▶ _Work task_:
A stretch of the entries below is to be set down exactly, running from the line with "Where should I click to: Open view" through the line with "The height and width of the screenshot is (627, 947).", both included, and no other line.

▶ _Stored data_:
----------

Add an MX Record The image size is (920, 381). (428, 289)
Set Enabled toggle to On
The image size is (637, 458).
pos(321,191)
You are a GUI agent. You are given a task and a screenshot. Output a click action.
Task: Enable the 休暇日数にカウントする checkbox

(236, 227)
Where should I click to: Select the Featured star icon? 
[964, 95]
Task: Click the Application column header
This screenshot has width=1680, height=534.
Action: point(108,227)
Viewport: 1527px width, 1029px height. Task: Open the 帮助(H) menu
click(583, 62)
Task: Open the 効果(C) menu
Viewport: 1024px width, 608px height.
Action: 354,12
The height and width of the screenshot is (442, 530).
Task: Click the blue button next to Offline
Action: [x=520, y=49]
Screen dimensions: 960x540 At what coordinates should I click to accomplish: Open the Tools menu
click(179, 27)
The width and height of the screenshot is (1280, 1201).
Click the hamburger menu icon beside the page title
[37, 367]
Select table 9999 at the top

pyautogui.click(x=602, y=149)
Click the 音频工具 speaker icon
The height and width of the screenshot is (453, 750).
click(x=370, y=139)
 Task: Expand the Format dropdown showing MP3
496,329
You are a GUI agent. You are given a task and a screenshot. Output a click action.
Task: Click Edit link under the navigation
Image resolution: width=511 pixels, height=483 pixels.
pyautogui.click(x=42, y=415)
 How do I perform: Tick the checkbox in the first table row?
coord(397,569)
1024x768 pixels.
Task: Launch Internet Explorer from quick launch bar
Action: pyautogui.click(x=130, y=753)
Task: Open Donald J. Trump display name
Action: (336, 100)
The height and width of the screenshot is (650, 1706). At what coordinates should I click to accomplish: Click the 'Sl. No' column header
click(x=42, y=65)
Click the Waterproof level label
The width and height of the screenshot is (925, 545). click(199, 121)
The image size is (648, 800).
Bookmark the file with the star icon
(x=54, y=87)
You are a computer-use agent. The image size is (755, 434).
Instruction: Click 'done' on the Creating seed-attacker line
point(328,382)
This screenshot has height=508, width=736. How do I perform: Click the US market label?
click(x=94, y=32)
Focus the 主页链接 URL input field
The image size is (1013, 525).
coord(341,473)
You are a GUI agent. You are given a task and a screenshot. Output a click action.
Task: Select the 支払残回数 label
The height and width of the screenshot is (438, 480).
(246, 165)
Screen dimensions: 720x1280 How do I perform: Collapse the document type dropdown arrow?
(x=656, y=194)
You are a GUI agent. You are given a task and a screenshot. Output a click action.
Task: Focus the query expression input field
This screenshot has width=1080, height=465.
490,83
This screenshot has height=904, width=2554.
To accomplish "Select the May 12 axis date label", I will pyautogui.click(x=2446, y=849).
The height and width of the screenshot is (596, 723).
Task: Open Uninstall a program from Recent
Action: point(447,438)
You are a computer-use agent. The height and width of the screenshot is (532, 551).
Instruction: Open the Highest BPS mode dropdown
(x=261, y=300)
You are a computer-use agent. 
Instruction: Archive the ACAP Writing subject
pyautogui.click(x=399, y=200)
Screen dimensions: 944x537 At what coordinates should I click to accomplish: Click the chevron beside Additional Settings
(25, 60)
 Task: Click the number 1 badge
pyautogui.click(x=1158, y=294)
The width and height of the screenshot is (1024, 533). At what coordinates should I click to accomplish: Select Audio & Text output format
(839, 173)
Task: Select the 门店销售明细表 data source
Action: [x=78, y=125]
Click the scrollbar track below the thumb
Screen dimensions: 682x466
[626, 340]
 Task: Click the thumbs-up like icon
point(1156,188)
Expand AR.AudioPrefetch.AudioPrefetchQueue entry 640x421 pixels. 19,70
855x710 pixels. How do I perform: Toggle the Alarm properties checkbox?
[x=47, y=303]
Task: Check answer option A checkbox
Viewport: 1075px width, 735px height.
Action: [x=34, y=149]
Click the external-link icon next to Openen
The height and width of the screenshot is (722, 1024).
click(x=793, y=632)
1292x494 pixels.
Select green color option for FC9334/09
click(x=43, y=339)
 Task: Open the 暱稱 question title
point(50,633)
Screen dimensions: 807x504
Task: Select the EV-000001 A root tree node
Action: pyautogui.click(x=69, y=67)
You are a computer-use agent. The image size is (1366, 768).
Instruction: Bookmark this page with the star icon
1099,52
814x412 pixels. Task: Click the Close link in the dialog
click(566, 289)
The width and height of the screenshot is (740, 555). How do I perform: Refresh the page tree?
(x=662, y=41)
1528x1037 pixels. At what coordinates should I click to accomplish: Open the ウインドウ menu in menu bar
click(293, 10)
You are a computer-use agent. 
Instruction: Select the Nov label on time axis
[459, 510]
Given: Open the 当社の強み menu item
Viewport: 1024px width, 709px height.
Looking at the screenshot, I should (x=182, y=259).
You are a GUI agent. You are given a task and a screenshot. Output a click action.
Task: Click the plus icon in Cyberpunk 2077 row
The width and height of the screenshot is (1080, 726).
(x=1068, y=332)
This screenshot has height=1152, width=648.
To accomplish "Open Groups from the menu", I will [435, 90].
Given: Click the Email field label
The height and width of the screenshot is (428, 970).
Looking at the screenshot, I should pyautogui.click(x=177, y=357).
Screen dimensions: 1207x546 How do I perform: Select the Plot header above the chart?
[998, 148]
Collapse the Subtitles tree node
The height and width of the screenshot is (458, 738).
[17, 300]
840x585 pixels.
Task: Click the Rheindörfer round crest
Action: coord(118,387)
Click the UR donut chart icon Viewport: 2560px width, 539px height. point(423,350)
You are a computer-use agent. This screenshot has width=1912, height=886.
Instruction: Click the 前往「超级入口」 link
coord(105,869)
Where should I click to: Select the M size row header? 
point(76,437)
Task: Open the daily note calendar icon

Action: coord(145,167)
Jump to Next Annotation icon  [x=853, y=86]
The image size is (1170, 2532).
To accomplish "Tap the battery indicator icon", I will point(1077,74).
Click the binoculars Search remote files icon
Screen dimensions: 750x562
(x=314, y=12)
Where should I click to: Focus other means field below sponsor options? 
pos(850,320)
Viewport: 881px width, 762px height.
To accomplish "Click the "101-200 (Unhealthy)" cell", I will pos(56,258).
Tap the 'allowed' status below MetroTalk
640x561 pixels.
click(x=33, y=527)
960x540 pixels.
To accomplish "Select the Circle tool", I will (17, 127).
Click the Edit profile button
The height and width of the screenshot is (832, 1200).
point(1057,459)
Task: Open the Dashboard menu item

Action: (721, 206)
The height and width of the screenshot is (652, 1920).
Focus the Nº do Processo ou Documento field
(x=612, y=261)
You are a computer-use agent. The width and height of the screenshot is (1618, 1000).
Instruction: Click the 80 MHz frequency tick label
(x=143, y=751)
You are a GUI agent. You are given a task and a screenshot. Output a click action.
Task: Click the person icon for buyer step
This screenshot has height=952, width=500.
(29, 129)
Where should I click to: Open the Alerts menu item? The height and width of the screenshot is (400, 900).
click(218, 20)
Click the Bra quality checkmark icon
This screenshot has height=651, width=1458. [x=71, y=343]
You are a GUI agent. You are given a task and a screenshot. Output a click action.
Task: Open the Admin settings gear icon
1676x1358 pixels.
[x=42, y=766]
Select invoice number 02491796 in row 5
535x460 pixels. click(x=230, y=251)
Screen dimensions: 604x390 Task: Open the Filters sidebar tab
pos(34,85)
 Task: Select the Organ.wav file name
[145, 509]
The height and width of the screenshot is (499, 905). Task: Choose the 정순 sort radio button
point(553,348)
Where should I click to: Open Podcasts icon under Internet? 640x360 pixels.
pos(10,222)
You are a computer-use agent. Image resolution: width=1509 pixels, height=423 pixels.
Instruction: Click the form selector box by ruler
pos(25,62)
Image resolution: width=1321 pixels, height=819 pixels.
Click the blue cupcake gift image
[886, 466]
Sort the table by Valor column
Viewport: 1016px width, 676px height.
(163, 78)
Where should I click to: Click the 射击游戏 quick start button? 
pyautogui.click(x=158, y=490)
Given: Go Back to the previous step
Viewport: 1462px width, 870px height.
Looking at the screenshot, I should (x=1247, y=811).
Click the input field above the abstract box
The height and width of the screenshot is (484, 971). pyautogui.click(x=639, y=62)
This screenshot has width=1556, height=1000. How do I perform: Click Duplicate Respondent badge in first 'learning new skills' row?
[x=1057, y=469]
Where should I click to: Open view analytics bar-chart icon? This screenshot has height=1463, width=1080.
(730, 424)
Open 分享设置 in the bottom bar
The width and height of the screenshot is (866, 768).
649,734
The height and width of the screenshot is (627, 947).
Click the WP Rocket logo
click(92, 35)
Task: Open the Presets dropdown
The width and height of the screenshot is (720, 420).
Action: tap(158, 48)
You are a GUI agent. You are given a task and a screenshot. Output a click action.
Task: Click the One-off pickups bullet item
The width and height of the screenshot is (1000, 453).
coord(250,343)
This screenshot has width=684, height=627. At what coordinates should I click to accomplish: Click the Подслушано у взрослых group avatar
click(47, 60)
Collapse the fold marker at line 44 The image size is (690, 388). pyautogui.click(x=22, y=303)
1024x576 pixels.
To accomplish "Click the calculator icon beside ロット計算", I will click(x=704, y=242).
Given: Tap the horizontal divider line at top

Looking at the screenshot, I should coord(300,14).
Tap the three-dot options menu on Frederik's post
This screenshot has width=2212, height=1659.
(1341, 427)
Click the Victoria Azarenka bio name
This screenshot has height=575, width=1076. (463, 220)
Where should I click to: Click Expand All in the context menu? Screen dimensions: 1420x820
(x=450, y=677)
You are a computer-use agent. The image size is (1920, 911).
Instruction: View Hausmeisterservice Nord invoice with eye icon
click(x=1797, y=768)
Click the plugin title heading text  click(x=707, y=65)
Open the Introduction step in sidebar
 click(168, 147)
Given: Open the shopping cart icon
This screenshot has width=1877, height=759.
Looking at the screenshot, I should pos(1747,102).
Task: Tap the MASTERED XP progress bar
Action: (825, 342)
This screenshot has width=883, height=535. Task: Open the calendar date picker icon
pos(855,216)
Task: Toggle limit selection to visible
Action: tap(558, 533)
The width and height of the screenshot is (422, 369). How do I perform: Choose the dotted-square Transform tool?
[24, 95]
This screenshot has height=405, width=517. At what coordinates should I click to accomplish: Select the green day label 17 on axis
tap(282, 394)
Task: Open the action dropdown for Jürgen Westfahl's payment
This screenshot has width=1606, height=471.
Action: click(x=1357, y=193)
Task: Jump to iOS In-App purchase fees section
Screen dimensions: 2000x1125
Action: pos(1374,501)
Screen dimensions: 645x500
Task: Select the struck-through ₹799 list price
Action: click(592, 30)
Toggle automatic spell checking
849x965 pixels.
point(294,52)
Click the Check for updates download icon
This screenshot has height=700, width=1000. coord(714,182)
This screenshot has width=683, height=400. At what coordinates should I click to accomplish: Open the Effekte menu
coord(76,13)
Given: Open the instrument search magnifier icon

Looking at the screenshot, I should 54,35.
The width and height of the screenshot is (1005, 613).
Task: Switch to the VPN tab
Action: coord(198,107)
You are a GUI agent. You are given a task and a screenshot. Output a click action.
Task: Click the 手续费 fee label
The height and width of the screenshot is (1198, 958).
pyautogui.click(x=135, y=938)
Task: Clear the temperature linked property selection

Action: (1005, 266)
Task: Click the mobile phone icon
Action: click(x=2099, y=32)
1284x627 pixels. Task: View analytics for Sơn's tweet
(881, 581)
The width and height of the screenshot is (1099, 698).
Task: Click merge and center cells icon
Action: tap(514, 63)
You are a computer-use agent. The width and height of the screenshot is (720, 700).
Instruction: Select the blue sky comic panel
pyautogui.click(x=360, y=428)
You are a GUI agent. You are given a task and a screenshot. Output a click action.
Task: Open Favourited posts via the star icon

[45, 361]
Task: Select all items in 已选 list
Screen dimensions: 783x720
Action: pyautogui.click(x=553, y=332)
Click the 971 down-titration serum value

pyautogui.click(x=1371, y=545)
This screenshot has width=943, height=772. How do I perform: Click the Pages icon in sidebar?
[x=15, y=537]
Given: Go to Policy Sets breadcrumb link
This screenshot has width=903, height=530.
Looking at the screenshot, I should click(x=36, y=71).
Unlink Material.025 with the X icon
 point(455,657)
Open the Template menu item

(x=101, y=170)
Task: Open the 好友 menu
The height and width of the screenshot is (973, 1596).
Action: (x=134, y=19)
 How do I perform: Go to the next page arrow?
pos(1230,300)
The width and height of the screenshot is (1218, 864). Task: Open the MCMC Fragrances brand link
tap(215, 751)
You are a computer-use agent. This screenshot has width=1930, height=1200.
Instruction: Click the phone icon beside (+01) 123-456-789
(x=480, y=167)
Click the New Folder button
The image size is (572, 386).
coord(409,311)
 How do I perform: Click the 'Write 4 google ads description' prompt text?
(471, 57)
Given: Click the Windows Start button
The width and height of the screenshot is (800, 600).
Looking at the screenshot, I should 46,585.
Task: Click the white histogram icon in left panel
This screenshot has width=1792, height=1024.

----------

▶ _Exercise result_:
Where should I click to: Open view analytics bar-chart icon? This screenshot has height=1463, width=1080.
(730, 424)
Open 分享设置 in the bottom bar
The width and height of the screenshot is (866, 768).
649,734
The height and width of the screenshot is (627, 947).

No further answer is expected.